Григорий обошел вокруг нее молча, оглядывая с головы до ног, будто собирался купить. Девушка невольно попятилась под его взглядом, потом метнулась к двери, торопливо раскатывая рукава. Григорий усмехнулся:
— Ты вот что, Аниска… — И вдруг повысил голос: — Да что ты пятишься, как рак?
— Я… Я пойду лучше. Не надо мне никакой кофты.
— Дура! Куда ты пойдешь? Топи-ка баню лучше. Да вот… — Григорий подошел к сундуку, откинул крышку, порылся там и бросил через всю комнату кофту, потом юбку, оставшиеся еще после матери.
— Вот, вот… На!.. Все равно сгниет… А свои лохмотья — сожги.
Аниска стояла у двери, прижав к груди обеими руками ворох чистого, пахнущего прелью тряпья, не зная, что ей делать: бросить ли его и уйти или остаться. Григорий заметил ее колебание, опять прикрикнул.
— Ну, ну! Брось еще! Топи баню, сказал.. Я тоже не мылся чуть не с покрова… Потом приберешь тут в комнатах. Иди…
Через два часа Григорий ушел в баню. Когда вернулся, Аниска домывала в горнице. Сквозь протертые стекла окон лились в комнату желтовато-прозрачные полосы света.
— Ух ты, а! — невольно произнес Григорий, прищуриваясь.
Аниска выпрямилась, улыбнулась, вытирая согнутой рукой пот со лба. Но тут же Григорий, словно устыдившись, сдвинул брови. Виноватая Анискина улыбка торопливо погасла, тонкие губы плотно сомкнулись.

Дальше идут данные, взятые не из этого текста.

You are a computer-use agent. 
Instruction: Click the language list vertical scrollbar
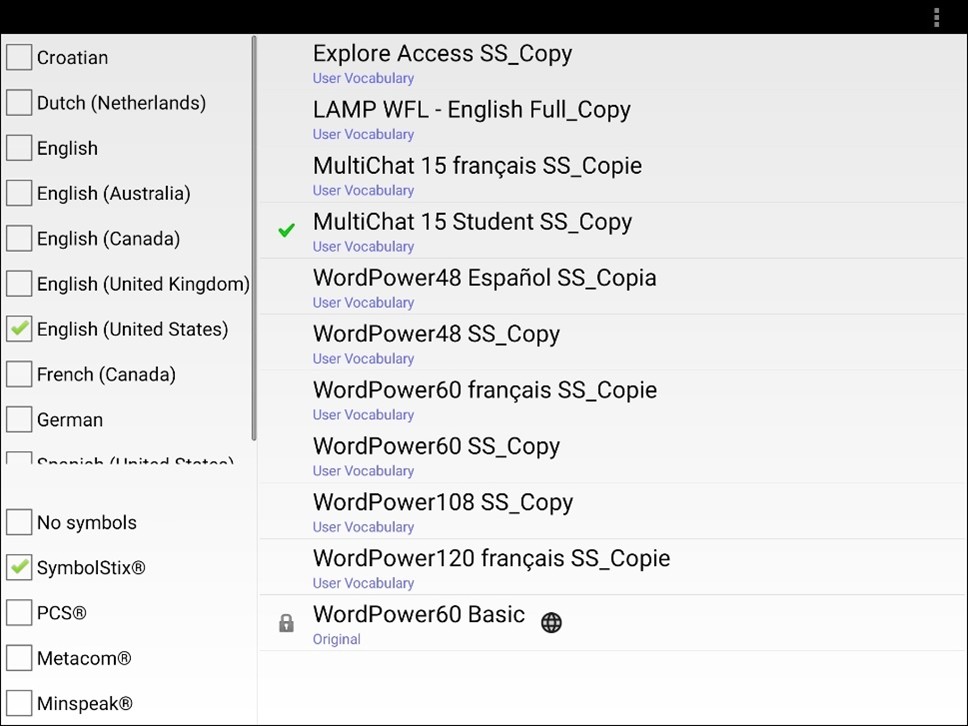tap(254, 238)
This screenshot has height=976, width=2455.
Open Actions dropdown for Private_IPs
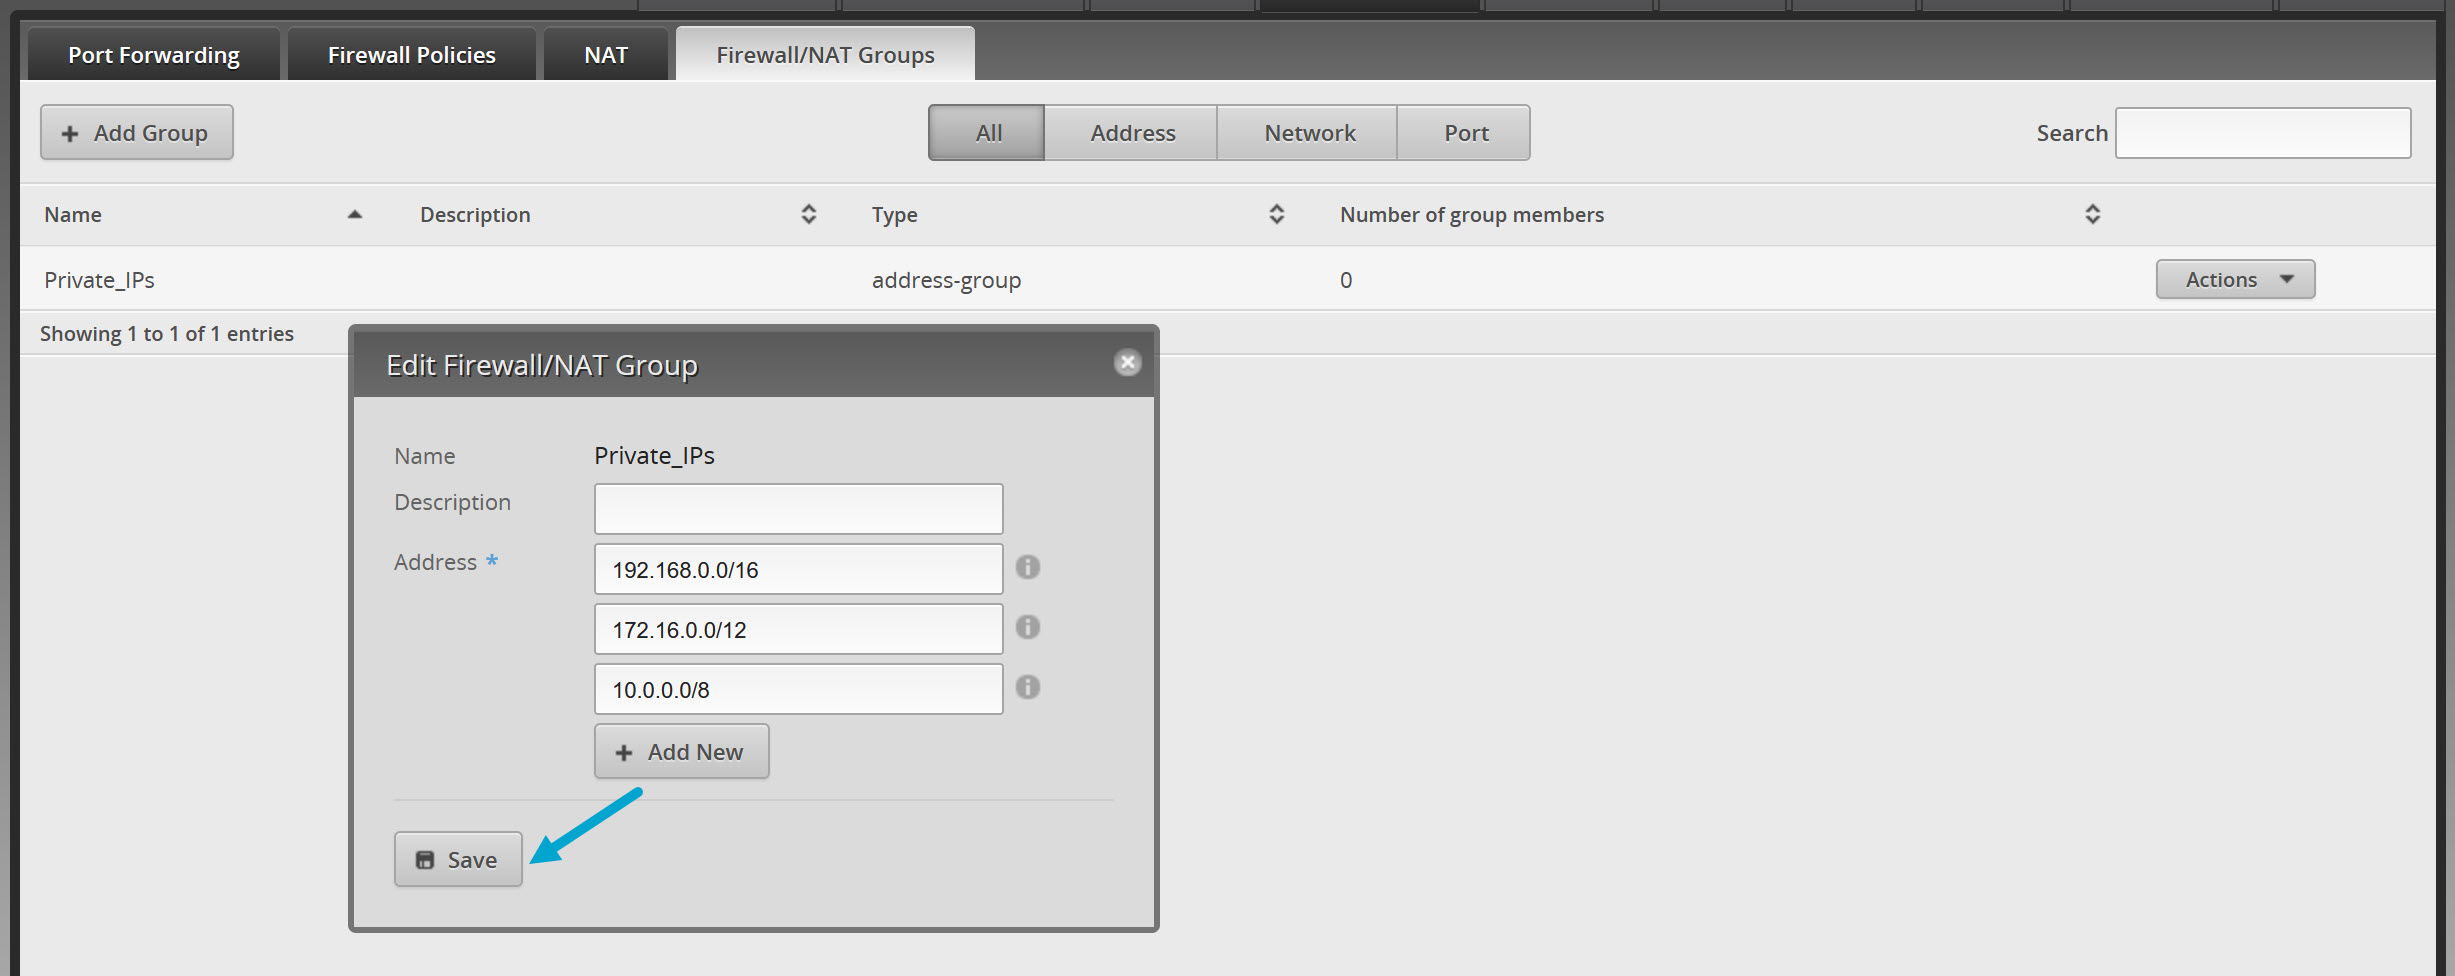coord(2235,280)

— Ладно, иди в баню, потом в других комнатах домоешь. Хотя вот что… Поставь сперва самовар.
К вечеру Аниска очистила от пыли и грязи весь дом, вытрясла половики и разостлала их по крашеным полам.
С работой справлялась быстро, привычно, точно весь свой век тем и занималась, что мыла полы.

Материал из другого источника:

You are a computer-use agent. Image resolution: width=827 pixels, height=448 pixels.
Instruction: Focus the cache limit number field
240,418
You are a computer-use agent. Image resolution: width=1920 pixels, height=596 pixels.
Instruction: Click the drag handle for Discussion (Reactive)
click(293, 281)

Покончив с уборкой, Аниска несмело поднялась наверх и остановилась в дверях.
— Ну вот, все сделала… Спасибо тебе…
Григорий несколько минут молча, с удивлением смотрел на нее. Старенькая чистая одежда совершенно преобразила Аниску. Кофта была великовата, висела на груди складками. Но под ней угадывалось стройное, гибкое тело.

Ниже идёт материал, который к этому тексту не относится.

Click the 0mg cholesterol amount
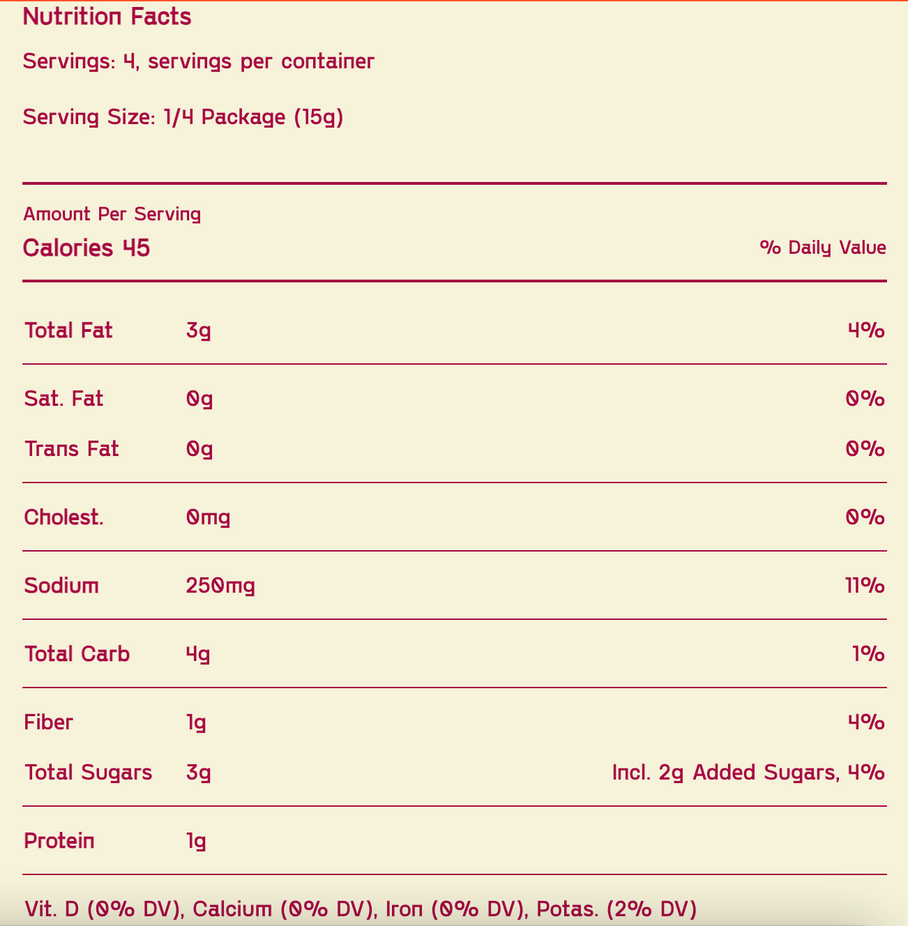908x926 pixels. point(208,517)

Волосы были аккуратно повязаны той же тряпкой, но теперь чистой, выстиранной в бане. Глаза, часто прикрываемые пушистыми ресницами, не казались чужими и лишними на ее смуглом лице.
— Так.., Значит, все сделала? — повторил Григорий. — Ну, а есть-то все-таки хочешь? Я жду целый день — попросишь или нет…
Аниска глотнула слюну, но промолчала.
— Ладно, иди чай пить. Ну, иди же!.. — крикнул он сердито, и Аниска подошла к столу, села на краешек стула. Григорий уже заметил ее испуганную покорность, когда он повышал голос, и скривил губы.
— Да не сломается стул, не бойся. Где живешь-то? — спросил Григорий минуту спустя, наблюдая, как Аниска, обжигаясь, торопливо глотала чай. Она отставила стакан, быстро поднялась.
— Так, где придется. Нынче зиму в соседней деревне в няньках была. Потом… выгнали. В лесу жила.
— Под деревом, что ли? Да ешь ты.
— Нет… Там землянка есть заброшенная, — тихим голосом сообщила девушка.
— И не холодно зимой было?
— Холодно, — кивнула Аниска.
— Так…
Встав из-за стола, Григорий прошелся по комнате.
— Завтра постираешь кое-что. Ночевать можешь там где-нибудь внизу. Комнат у меня много.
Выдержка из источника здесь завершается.